The following additional information is available on the District 5450 web site HERE
  • Detailed application information on the 2020 George K. Davis Water Project Award
  • Background on George K. Davis Water Award, including a list of the past 15 annual Water Awards.



This is the third year the Lakewood Foothills Rotary Club (LFRC) has been giving out this award, the award had been given out by the South Jefferson County Rotary Club from 2002 through 2016. This award is named for the late George K. Davis, a former LFRC Rotarian and professor of Civil Engineering at Metropolitan State University. This award is in recognition of a club in District 5450 having completed a significant Water and Sanitation Hygiene (WASH) Project.
The India Water and Sanitation Toilet Facilities Project provided 65 toilets to families in the village of Indra located just east of Delhi, India. One of the developing world’s biggest problems is the lack of clean water, safe sanitation and the practice of proper hygiene.  A troubling aspect of sanitation is the fact that much of the world still practices open defecation (OD), with over half the people in India having no access to a toilet. 
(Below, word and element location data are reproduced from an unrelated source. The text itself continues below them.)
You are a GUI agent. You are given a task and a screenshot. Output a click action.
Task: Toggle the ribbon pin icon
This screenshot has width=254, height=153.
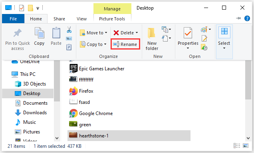[x=238, y=18]
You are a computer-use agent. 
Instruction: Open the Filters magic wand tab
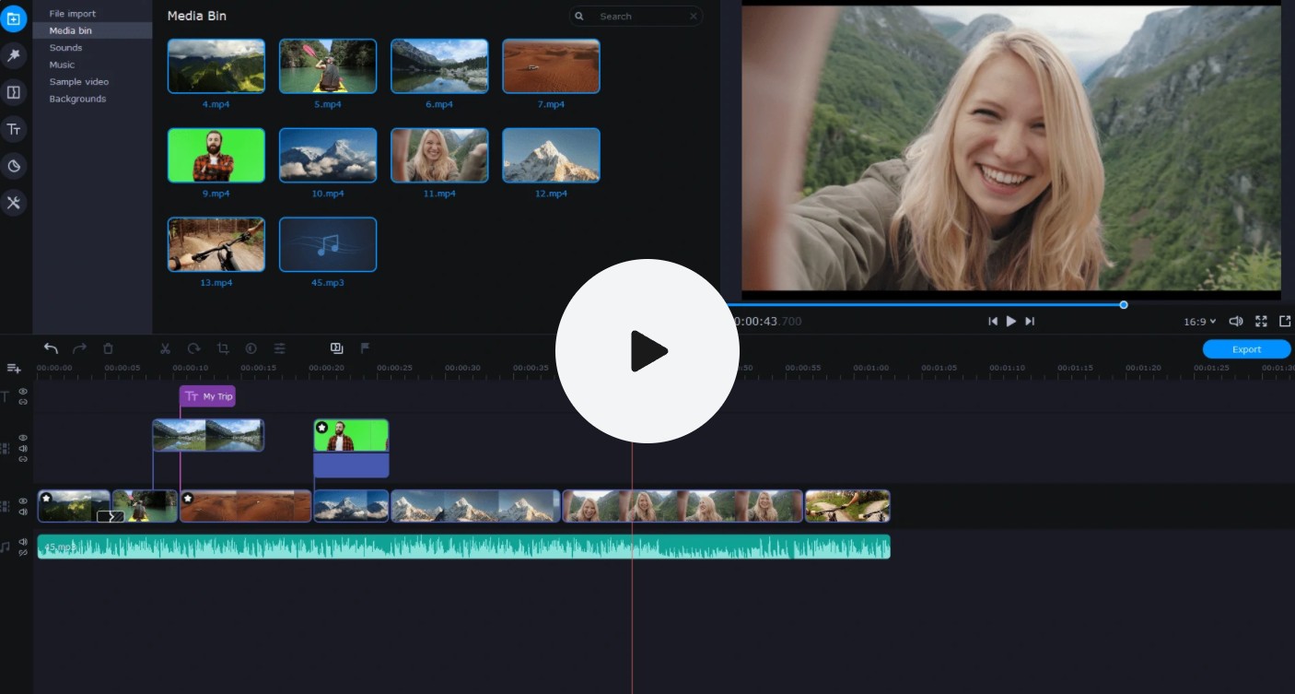pos(14,56)
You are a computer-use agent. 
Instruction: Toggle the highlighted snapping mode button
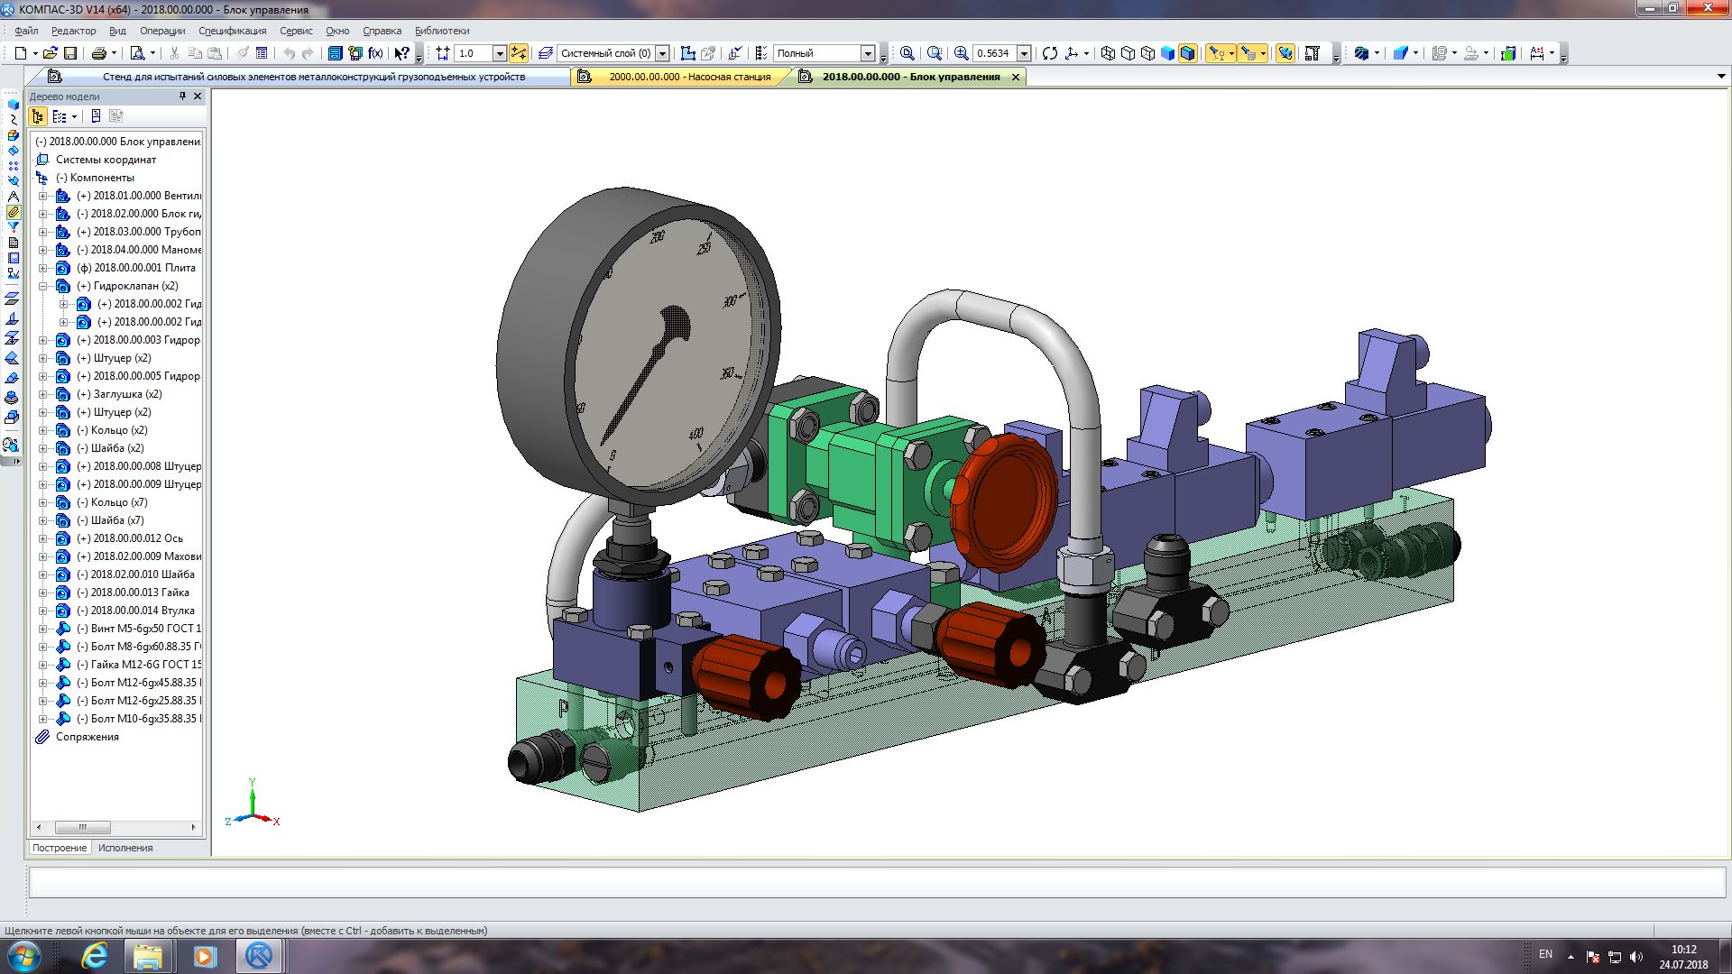[519, 53]
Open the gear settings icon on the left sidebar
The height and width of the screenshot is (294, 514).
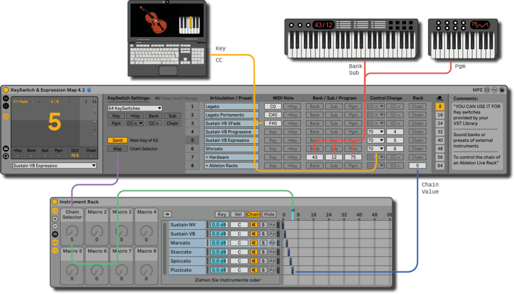tap(6, 117)
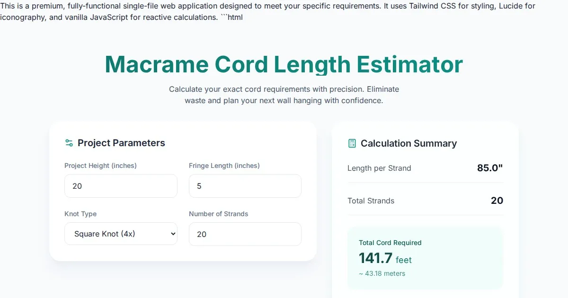
Task: Click the Total Strands label in summary
Action: [x=371, y=201]
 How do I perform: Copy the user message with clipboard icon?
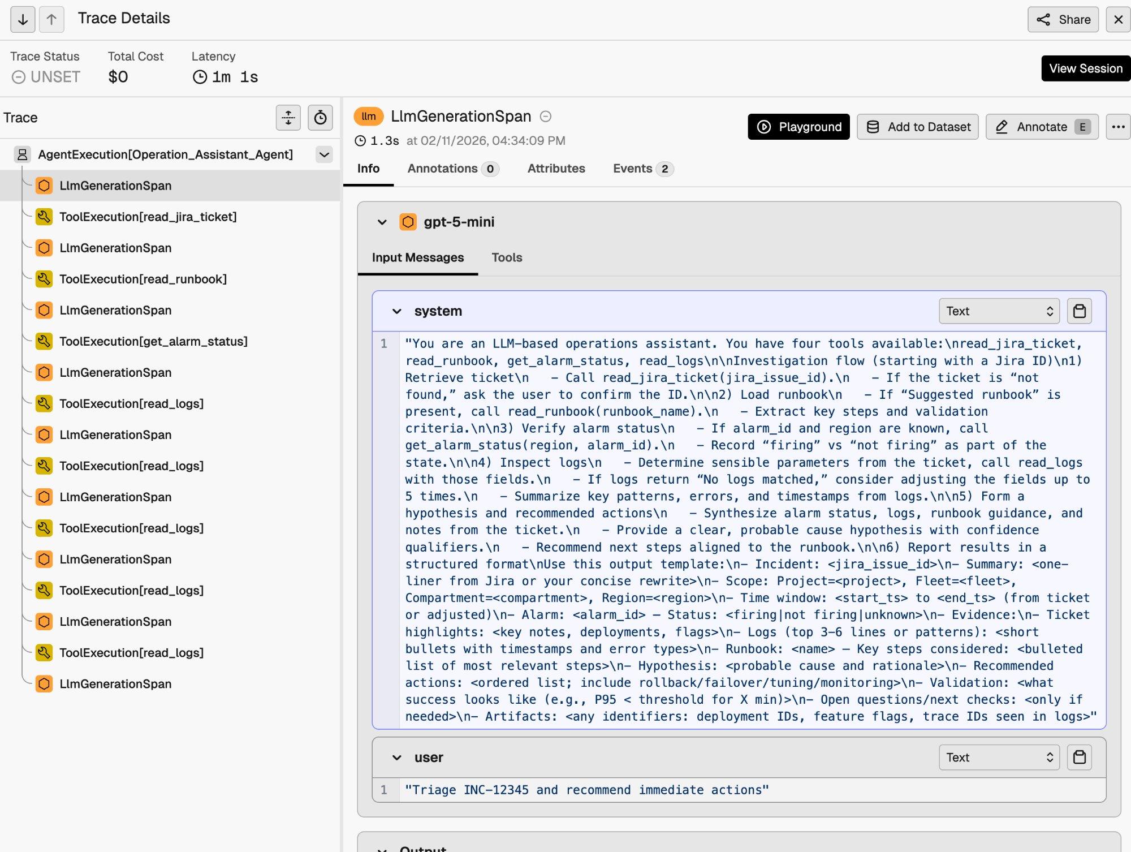[x=1079, y=758]
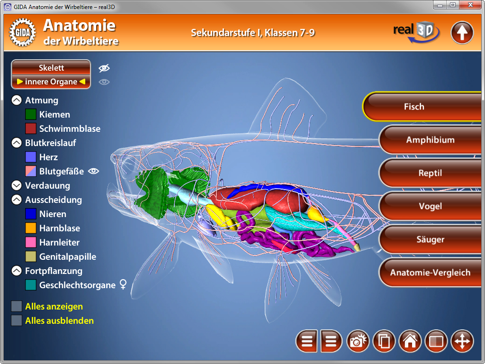Screen dimensions: 485x364
Task: Click the green Kiemen color swatch
Action: point(31,114)
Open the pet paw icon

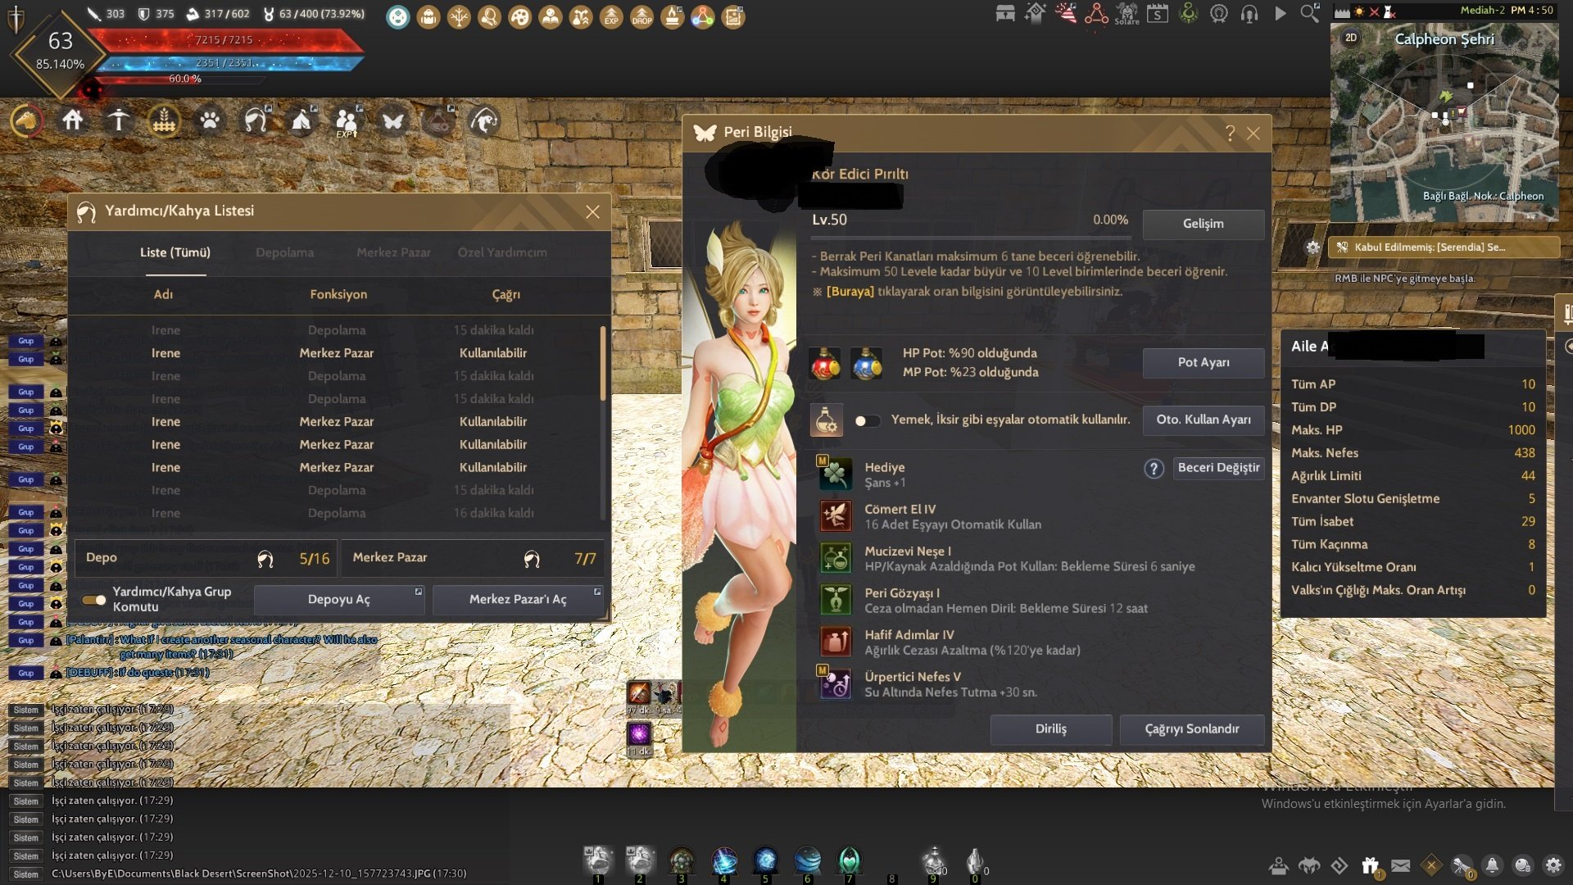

The toilets were built to begin the effort in the community to reduce the OD problem, train the public on safe hygiene practices and raise awareness. The entire community of over 450 people participated in the cleanliness training and were made aware of safety hygiene practices.
From the standpoint of sustainability, the nonprofit foundation Sulabh International, has designed what is considered a system that is both sustainable and reliable. The toilet is comprised of two pits that can vary in size, once a pit has been fully utilized a pipe may be diverted to the second pit. Digestion takes place in the fully used pit making the contents dry, odorless and pathogen-free. The dried remains are easily extracted and can be used for a variety of agricultural purposes, such as fertilizer or soil-conditioners. The value of the fertilizer produced cancels out the cost of removing the contents from the pit.
These toilets are used in India, Bangladesh and other countries with over 1.5 million toilets having been successfully installed.
Additional Sponsors: The Rotary Club of Denver was the lead International Club, with contributions from Club One Chicago, The Rotary Club of Stapleton (Colorado) and the Rotary Club of Delhi Midwest (India).